第13.5話 サジェスト汚染
告白という一大行事を終えて自宅に帰ろうと駐車場に向かっていると、他の学生が俺のことを見ているような気がした。いや、久坂が変なこと言うから、意識しちゃってるだけだ。きっとそうだ。
それでも言いようのない不安に駆られて、急いでバイクに跨った。もしかして、昨日の腐界でのことが広まってるのか。あれからまだ少ししか経ってないから特定なんてできてないはず。
それに話が広がっていたら腐界監理局から連絡があっただろう。勝手に幽霊を連れ出してどういうつもりだって。それなのに、まだ連絡はない。にも拘わらず、嫌な予感が増してきてる。先ほどまで熱くなってた体がウソのように冷えていってるんだ。
無事に自宅に戻った俺は、夕食の準備をすることもなく、急いでパソコンを起動した。ブラウザを開いて自分のフルネームを入力した瞬間、何が起きたのか理解した。
「こんなの、俺みたいな底辺霊能力者にする仕打ちじゃないよ」
俺を落ち込ませたのは、酷過ぎるサジェスト汚染だった。
”三門霞 ロリコン”
”三門霞 幼女好き”
”三門霞 誘拐”
”三門霞 4ね”
”三門霞 ぁん”
”三門霞 受け”
”三門霞 狭い”
腐界での状況を考えれば、一万歩譲ってロリコンだと誤解されるのは理解できた。だけど、”受け”とか”狭い”は、どうしても納得できない。納得したくなかった。久坂は部室を出る前にこれを見ていたんだろう。ひょっとしたら、倫子ちゃんも既に知らされているかもしれない。
でも、誤解される前に説明できたのは良かった。それだけが救いだ。画面を下にスクロールしていくと、先ほどとは違うショート動画を発見した。
スフィが離れてることを確認して、恐る恐る再生する。動画はスフィに中に入られた俺が繰り返し喘いでいるように編集されていた。
こんな動画が100万再生だと?
これじゃ俺が、まるで俺が、同人誌のヒロインみたいじゃんか!!
ひどい。これは酷過ぎる。
うなだれてるとスフィがちょんちょん肩に触れてきた。
『カスミ。でんわ、だよ』
スフィは電話を覚えたのが嬉しいのか、笑顔でいっぱいだ。スフィにこんな動画を見せるわけにはいかない。ノートパソコンを閉じて通話を開始した。
「はい、三門です」
「もしもし、三門さんですか。私、腐界管理局の神田と申します」
げぇ、よりによって腐界管理局かよ。なにも落ち込んでるタイミングでかけてくることはないだろ。向こうにとっちゃ関係ないことだろうけどさ。
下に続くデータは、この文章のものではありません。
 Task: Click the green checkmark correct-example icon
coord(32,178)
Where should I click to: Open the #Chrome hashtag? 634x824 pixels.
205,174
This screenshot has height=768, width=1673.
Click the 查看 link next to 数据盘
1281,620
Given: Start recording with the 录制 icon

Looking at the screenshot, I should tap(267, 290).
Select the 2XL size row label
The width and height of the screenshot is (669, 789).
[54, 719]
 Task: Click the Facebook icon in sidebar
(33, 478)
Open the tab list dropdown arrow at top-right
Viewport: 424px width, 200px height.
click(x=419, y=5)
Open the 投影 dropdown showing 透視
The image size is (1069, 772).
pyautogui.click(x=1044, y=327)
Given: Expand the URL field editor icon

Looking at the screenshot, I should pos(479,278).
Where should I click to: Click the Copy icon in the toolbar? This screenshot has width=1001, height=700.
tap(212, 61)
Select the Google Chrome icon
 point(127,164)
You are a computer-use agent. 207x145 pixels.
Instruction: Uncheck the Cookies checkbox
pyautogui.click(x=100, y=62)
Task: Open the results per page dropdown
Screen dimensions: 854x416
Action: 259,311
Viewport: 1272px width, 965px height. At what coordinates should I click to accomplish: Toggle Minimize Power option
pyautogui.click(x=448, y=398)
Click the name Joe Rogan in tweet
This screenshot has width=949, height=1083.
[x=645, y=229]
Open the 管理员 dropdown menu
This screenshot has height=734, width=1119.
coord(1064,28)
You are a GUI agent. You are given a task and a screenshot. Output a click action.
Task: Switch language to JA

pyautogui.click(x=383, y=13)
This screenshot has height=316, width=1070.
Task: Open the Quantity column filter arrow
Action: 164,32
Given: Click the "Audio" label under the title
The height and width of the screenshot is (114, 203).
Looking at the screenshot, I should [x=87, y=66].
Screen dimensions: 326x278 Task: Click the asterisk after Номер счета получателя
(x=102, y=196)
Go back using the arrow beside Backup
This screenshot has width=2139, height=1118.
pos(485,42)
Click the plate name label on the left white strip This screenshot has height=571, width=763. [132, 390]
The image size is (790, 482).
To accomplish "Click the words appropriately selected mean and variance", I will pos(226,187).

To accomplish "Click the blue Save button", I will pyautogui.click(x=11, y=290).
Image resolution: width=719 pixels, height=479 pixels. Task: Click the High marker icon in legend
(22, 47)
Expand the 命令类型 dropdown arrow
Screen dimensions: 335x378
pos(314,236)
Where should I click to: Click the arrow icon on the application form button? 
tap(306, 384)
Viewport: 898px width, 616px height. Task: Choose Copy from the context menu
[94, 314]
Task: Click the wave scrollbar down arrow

「実は三門さんに確認したいことがありまして。そうですね、明日17時ごろ、そちらに伺ってもよろしいでしょうか?」
「そ、それはどういったご用件でしょうか?」
「実はタレコミがありまして。心当たり、ありますよね?」
丁寧だけど、すごい圧を感じる。でもここで嘘をつくのはマズい。間違いなくスフィを連れ出したことは知ってるだろう。
「まあ、それなりに」
「幽霊の少女は今はどうしてますか? 大人しくしてるんですか?」
「今のところ被害は全然ないです。俺の目の前にいて、一緒に聞いてます。スマホに興味があるみたいです」
「そうですか。とりあえず周囲に被害がないようで安心しました。いえ、別に法律的にどうこうではないんですが、我々も上に報告する必要がありまして。どうか、協力していただけないでしょうか?」
神田さんは極力丁寧に伝えてくれているように思う。でも俺はそれが怖い。もちろん、拒否する選択肢なんて俺にはないわけだけど。
「わかりました。予定を開けときます」
「お願いします。いやぁ、我々としましてもなにぶん前例のないことですから、三門さんの意見も伺いたいということになりまして。協力していただけるようで安心しました。それでは、また明日よろしくお願いします。失礼します」
電話を終えてベッドに突っ伏してると、スフィが髪を撫でできた。昨日も同じことがあったような気がする。
『よしよし』
優しさが染みるな~。でも、これじゃロリコンは誤解だとアピールすることができない。
「スフィ、ありがとな。おかげで元気になったよ」
『ん』
腹も減ったし、飯でも作るか。サジェスト汚染なんかに負けてたまるかよ。